Short problem
Reproduce each of the records below line for line, leaving out the pictures.

--

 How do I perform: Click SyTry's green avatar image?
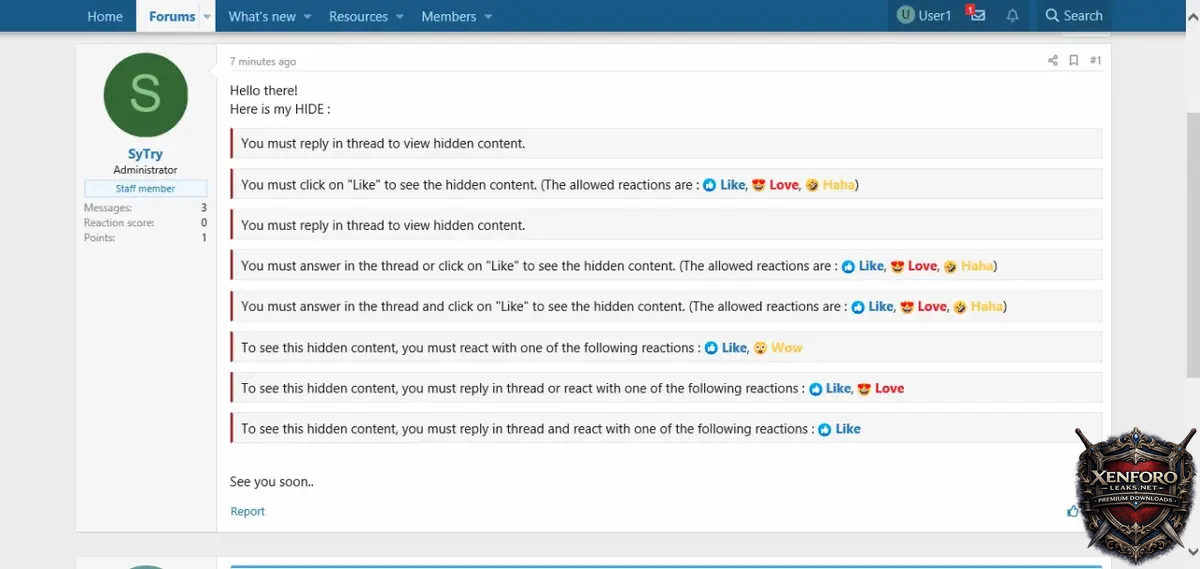pyautogui.click(x=145, y=96)
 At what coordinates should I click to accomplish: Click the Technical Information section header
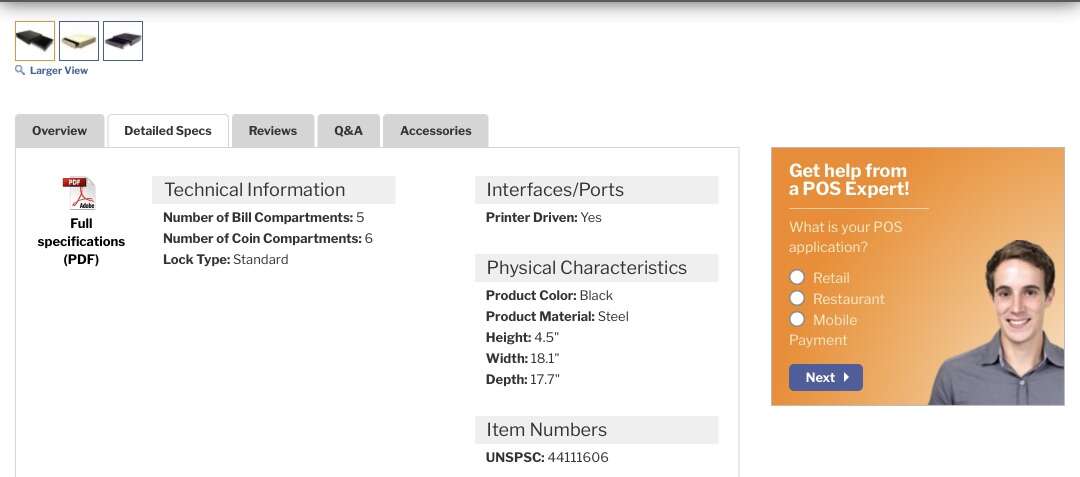tap(255, 190)
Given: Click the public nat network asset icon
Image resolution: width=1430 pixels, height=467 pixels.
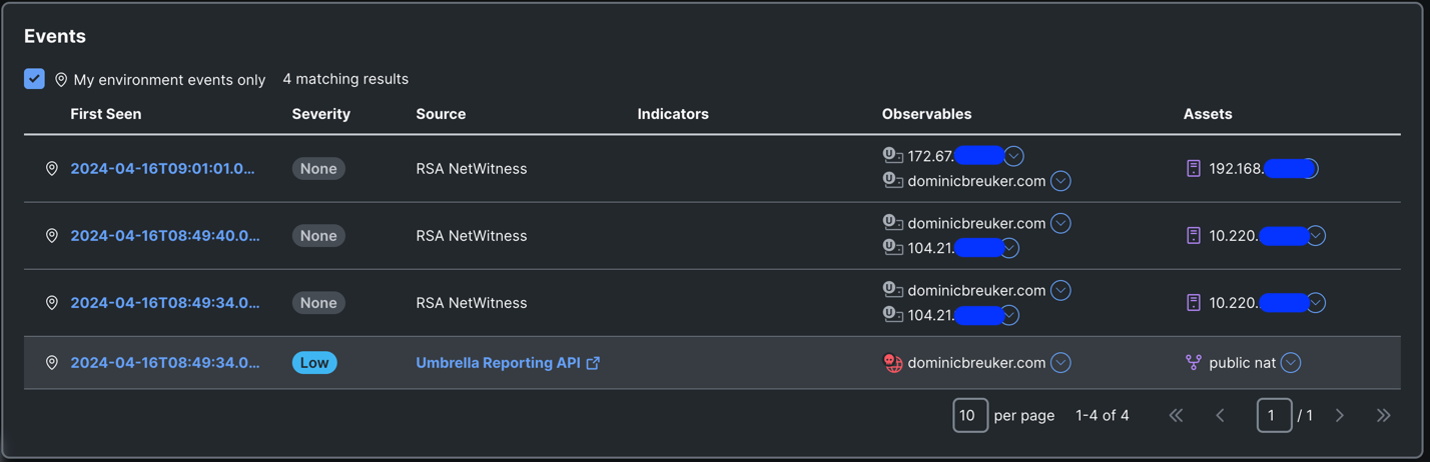Looking at the screenshot, I should pos(1193,363).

--

Task output
 How do I perform: Click SyTry's green avatar image?
pyautogui.click(x=145, y=96)
 At what coordinates should I click to accomplish: Click the Technical Information section header
tap(255, 190)
Given: Click the public nat network asset icon
Image resolution: width=1430 pixels, height=467 pixels.
Looking at the screenshot, I should pos(1193,363).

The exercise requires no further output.